Using Games To Predict Terrorist Actions?
Thanks to Popular Science for its feature article discussing the opportunities for using game-based simulations to predict the actions of "allies, enemies and even terrorists." The article explains: "The need for sim Qaeda agents is taking modelers down strange paths. The team at Moves [creator of the America's Army recruiting game] is trying to model the behavior and thinking of terrorists by creating a series of computer characters to populate a model code-named Iago, after Shakespeare's arch villain." However, Will Wright, creator of The Sims, injects a note of caution with regard to the general concept, pointing out: "As you scale up to larger and larger systems, you can probably model large trends... But what the Iraqi resistance will do over the next month is based on thousands of tiny local factors that seem to always be in flux and to be too granular to be modeled."
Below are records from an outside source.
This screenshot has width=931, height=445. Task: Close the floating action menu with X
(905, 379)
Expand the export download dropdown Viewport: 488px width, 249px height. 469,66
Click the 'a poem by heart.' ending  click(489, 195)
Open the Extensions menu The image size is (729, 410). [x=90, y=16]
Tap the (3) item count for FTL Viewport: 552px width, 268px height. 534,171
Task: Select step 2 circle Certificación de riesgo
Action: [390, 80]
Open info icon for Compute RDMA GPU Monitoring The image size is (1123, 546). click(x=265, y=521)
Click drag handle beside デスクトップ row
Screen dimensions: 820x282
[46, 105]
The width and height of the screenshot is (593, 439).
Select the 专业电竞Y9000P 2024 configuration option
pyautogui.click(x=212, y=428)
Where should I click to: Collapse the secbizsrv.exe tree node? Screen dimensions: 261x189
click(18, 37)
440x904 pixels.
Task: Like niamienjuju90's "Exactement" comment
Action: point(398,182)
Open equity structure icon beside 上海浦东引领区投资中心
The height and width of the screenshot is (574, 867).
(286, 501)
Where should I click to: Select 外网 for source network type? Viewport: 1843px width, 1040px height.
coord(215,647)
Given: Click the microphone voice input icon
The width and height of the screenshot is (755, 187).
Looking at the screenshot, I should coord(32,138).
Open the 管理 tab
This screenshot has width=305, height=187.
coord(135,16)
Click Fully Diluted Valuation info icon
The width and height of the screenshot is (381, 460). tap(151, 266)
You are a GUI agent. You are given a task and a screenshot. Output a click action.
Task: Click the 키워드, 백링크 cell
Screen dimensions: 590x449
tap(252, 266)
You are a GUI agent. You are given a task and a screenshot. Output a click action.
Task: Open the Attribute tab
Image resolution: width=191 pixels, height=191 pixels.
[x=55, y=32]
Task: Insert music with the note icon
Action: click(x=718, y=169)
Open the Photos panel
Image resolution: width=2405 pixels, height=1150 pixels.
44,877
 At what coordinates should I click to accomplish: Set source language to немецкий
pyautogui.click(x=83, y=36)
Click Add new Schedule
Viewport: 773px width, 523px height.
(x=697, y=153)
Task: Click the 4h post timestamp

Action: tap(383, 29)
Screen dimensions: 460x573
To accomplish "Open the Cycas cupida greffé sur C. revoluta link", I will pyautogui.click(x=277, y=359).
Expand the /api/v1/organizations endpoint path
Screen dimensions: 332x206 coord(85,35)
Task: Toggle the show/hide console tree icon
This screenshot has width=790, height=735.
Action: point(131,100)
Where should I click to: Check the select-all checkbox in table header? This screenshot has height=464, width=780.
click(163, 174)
That reminds me the excellent "Fundation" series by Isaac Asimov. In that book, there was a man that created a new research line called "psico-history". That research allow him to say what would happen in the future by using statistics over a large group of people, and the predictions only worked on large groups, not on individuals. Someting like "a group will always work in some ways, but an individual will work randomly".
It seems that we are seeing the born of psico-history, using games.
I disagree a bit about this. I think it is wishful thinking to conclude that someone who follows a "normal" life and does not have homicidal tendencies could think of unpredictable ways to initiate terrorist acts.
For example, I believe it was a commission in 2000 (chaired by, I think, Paul Bremer) that warned of the use of airplanes as missiles to attack targets inside the USA.
Will Wright's point about granular details being too hard to model is only valid to a certain point and depends on what you are trying to achieve. If you are trying to model a world that predicts terrorist behavior, it seems we are far away from such abilities. If you are trying to model a world that gives a lot of freedom and capabilities to individuals, I think the real individuals will eventually demonstrate new and creative ways to do things.
I see a real danger here in that those individuals who can think in such creative ways would be branded as "high risk" individuals. There are a lot of people who assume you are dangerous merely based on your ability to think of violent behavior. The next step in this approach is that if you are willing to engage in such violent behavior in a virtual setting, you are more inclined to engage in the same behavior in the real world.
People have their own conclusions about whether any of that is true. Personally, the idea that virtual behavior or mind thoughts demonstrate a higher likelihood of such behavior is a little tough to accept. I can personally say that I have thoughts, fantasies and ideas that I would never initiate in the real world for a variety of reasons. I would never accept that I am a high risk individual because I think of such things. Of course some crimes are inevitably preceded by fanatasies about it. For example, rapists probably play out rape fantasies in their head before committing actual rapes. But going the other direction and establishing causation that all people who fanatasize about rape are potential rapists (or even inevitable rapists) is a bit ridiculous by most common sense measures.
The other risk is that such a modeled environment would also allow individuals who truly do have a propensity towards such behavior to practice their acts before engaging in them, even perfecting their plans. It is one thing to accept the benefits of pilot schools even when they are abused into training centers for terrorists. It is quite another to intentionally set up an environment where wannabe terrorists are given the tools for practicing terrorism, even if the goal is to prevent the behavior in real life.
Perhaps we could have a questionnaire at the beginning. Question 1: Are you a terrorist? Only those who answer no are allowed in the game.
That's why you have forecasters. A good one (I've got a little better success rate than most local weathermen, but The Weather Channel has the truly elite) only uses the 'models' as a tool to help him decide, based on experience and intuition, where the eye will land.
So, the U.S. uses complex simulations to predict terror attacks. Hypothetically, in response, terrorists use complex computers to predict US counter-attacks.
Eventually, the two sides solely use their computers, instead of actually attacking.
It gets a bit fuzzy when Matthew Broderick steps in and the computer learns the only positive outcome is not to fight at all.
God Bless America. Why? Did it sneeze?
In the book, this guy built a model of earth and used it to predict earthquakes. It worked fine for a while, but it started failing more and more often. The book never gets around to exactly what happens with the model because it gets destroyed in an earthquake...
Which is about all we need. A terrorist who happens to have a sense of poetic justice and blows up the very machine intended to predict his next target.
I'd be a little worried playing this game. What if you were really good and you happened to simulate some attack a little before it happened in much the same way you did it in the game. Next thing you know you'd be a suspected terrorist.